[ARBEITSAUFTRAG]:
Ordne sämtliche Datensätze als Markdown-Tabelle mit den Spalten „Nr.“ und „Zeile“ an, wobei Leerzeilen entfallen.

[AUFGEFÜHRTE DATENSÄTZE]:

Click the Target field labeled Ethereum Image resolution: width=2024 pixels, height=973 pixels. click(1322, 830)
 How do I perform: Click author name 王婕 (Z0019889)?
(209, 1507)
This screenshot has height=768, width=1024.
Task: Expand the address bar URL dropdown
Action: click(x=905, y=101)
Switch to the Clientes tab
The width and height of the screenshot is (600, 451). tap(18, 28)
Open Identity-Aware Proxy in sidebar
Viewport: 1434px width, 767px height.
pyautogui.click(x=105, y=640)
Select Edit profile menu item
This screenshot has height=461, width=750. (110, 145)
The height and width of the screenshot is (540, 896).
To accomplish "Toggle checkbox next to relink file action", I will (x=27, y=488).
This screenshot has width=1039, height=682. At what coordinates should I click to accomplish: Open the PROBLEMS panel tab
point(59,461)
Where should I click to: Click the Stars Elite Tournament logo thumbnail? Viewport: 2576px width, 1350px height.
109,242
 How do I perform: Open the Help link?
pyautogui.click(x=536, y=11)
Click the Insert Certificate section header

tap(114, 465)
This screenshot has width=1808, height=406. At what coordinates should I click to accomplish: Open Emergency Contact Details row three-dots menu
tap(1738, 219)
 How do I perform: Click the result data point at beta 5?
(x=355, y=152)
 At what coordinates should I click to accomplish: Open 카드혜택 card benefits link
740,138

[ERLEDIGTE AUFGABE]:
| Nr. | Zeile |
|---|---|
| 1 | Click the Target field labeled Ethereum Image resolution: width=2024 pixels, height=973 pixels. click(1322, 830) |
| 2 |  How do I perform: Click author name 王婕 (Z0019889)? |
| 3 | (209, 1507) |
| 4 | This screenshot has height=768, width=1024. |
| 5 | Task: Expand the address bar URL dropdown |
| 6 | Action: click(x=905, y=101) |
| 7 | Switch to the Clientes tab |
| 8 | The width and height of the screenshot is (600, 451). tap(18, 28) |
| 9 | Open Identity-Aware Proxy in sidebar |
| 10 | Viewport: 1434px width, 767px height. |
| 11 | pyautogui.click(x=105, y=640) |
| 12 | Select Edit profile menu item |
| 13 | This screenshot has height=461, width=750. (110, 145) |
| 14 | The height and width of the screenshot is (540, 896). |
| 15 | To accomplish "Toggle checkbox next to relink file action", I will (x=27, y=488). |
| 16 | This screenshot has width=1039, height=682. At what coordinates should I click to accomplish: Open the PROBLEMS panel tab |
| 17 | point(59,461) |
| 18 | Where should I click to: Click the Stars Elite Tournament logo thumbnail? Viewport: 2576px width, 1350px height. |
| 19 | 109,242 |
| 20 |  How do I perform: Open the Help link? |
| 21 | pyautogui.click(x=536, y=11) |
| 22 | Click the Insert Certificate section header |
| 23 | tap(114, 465) |
| 24 | This screenshot has width=1808, height=406. At what coordinates should I click to accomplish: Open Emergency Contact Details row three-dots menu |
| 25 | tap(1738, 219) |
| 26 |  How do I perform: Click the result data point at beta 5? |
| 27 | (x=355, y=152) |
| 28 |  At what coordinates should I click to accomplish: Open 카드혜택 card benefits link |
| 29 | 740,138 |